◆ Records to use ◆

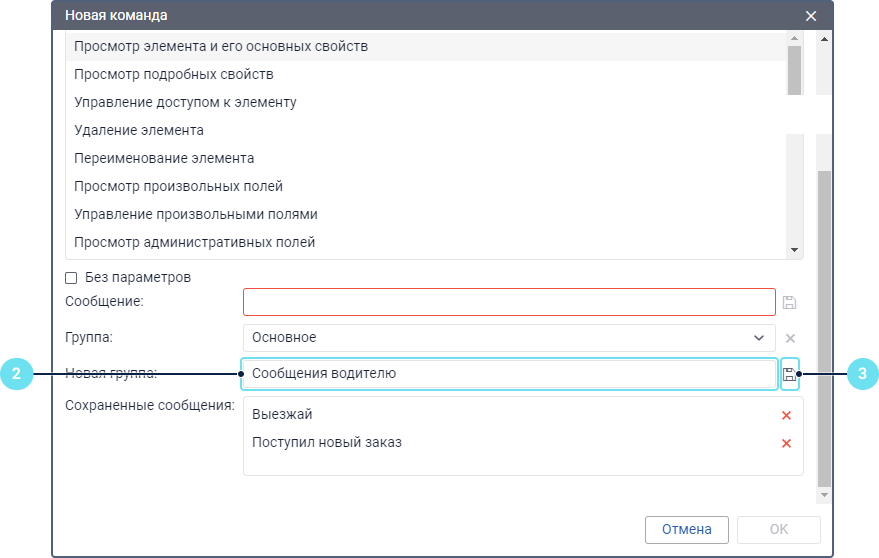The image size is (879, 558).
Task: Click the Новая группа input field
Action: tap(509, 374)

--

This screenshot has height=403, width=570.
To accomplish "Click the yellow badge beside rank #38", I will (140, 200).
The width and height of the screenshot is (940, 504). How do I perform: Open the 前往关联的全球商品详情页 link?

--

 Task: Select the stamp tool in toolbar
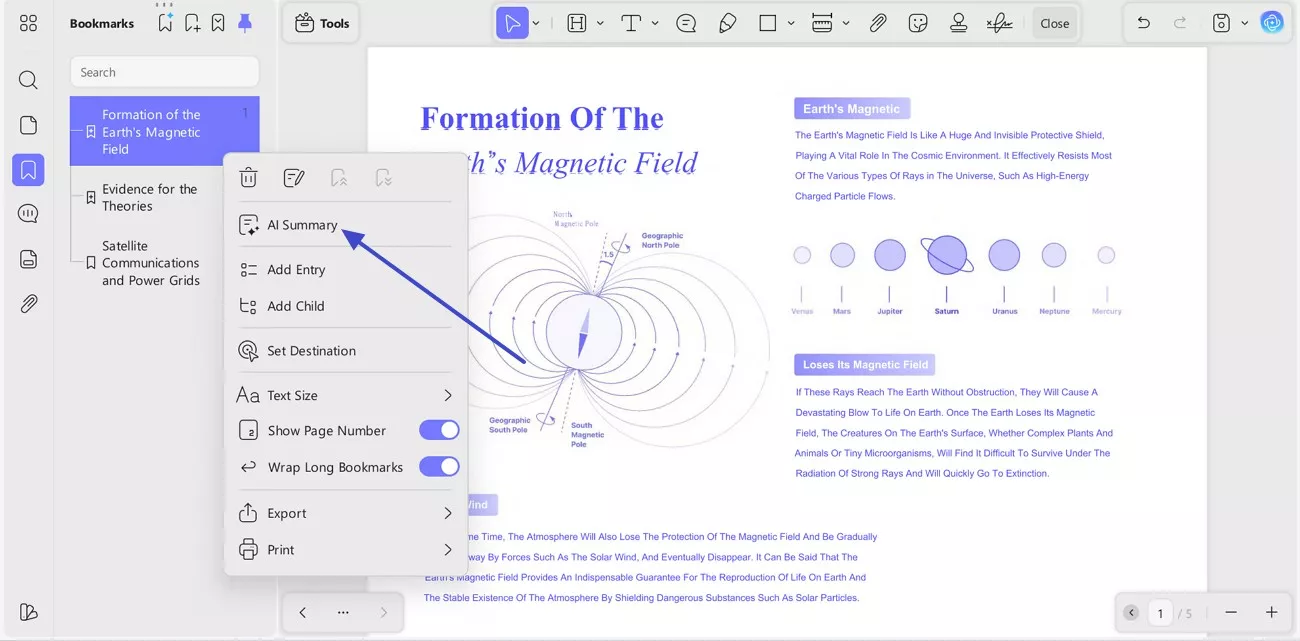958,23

◆ Exercise description ◆
Among the lines above, which hold the word "width"? Report each one.

◆ Result ◆
This screenshot has height=403, width=570.
The width and height of the screenshot is (940, 504). How do I perform: Open the 前往关联的全球商品详情页 link?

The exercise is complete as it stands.